Study design called for the study to use mice genetically engineered to lack SIRT1 in their brains. The mice were then exposed to a number of tests. In the tests they displayed Synapse xt problems of remembering the location of a submerged platform in a water maze, and demonstrated a number of problems in learning and memory tests. The testing clearly established the fact the mice were learning impaired. To gain a better understanding of exactly what the problems were, Tsai and her team had to examine the brains of the mice lacking SIRT1. When they examined a representative sample of mice brains, they found the brains lacked the healthy number of synapses or connections between neurons and as the number of synapses is reduced, it becomes more difficult for the mice to create long-term memories. This was the key clue to what molecules might be implicated to cause the loss of long-term memory. The team’s research also caused them to find the mice short on SIRT1 did not have an adequate level of a protein called CREB in their brains. CREB is important because it helps manage proteins necessary to regulate the needed strength of synapse between neurons.

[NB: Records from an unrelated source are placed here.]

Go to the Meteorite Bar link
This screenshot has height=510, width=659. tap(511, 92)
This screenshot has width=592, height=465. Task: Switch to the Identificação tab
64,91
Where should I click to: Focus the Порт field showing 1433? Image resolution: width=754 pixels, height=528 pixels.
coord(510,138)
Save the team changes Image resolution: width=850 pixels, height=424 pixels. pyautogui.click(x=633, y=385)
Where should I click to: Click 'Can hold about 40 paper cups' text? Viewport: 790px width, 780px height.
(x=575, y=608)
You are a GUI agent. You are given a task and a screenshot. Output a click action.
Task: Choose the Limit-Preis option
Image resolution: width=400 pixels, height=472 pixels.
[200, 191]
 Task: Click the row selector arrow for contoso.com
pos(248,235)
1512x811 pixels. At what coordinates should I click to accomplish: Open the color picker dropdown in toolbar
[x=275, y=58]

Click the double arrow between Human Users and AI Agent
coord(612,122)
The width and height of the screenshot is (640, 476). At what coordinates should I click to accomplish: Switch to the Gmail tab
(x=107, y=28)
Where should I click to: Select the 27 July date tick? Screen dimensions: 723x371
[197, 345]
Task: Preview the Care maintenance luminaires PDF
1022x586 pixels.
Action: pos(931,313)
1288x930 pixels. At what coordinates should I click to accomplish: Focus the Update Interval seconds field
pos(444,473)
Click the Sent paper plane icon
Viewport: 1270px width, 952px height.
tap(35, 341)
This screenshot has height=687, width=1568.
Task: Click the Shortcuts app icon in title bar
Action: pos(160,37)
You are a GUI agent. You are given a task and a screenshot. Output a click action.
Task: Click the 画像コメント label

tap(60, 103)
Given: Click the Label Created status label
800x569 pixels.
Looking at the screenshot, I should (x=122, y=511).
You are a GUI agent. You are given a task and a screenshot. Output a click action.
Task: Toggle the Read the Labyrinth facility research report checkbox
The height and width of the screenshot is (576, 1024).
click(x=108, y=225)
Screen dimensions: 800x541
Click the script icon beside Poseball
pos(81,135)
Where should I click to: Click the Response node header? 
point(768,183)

As the team investigated in more detail, it was discovered SIRT1 modulates the CREB with a small piece of RNA named microRNA-134. It is also known as miR-134. Normally, a healthy mouse has an adequate amount of SIRT1 and a protein called YY. These two team up to control production of miR-134, but if the mouse does not have SIRT1, the brain requires more miR134 to be made. MicroRNA receives instructions for producing CREB and stops the production of the CREB protein.
Tsai’s research has reinforced SIRT1 as a master regulatory molecule which directs a number of aspects of the metabolism and cell function. Another scientist has been conducting another study in the same area as Tsai. Valter Longo is at the University of Southern California in Los Angeles. Valter does not believe it is a good idea to increase the brain’s level of SIRT1. Valter’s mice did not improve their memory when tested after having their SIRT1 boosted. Valter’s previous research data indicates that it would not be wise to increase the SIRT1 as it is not good for neurons.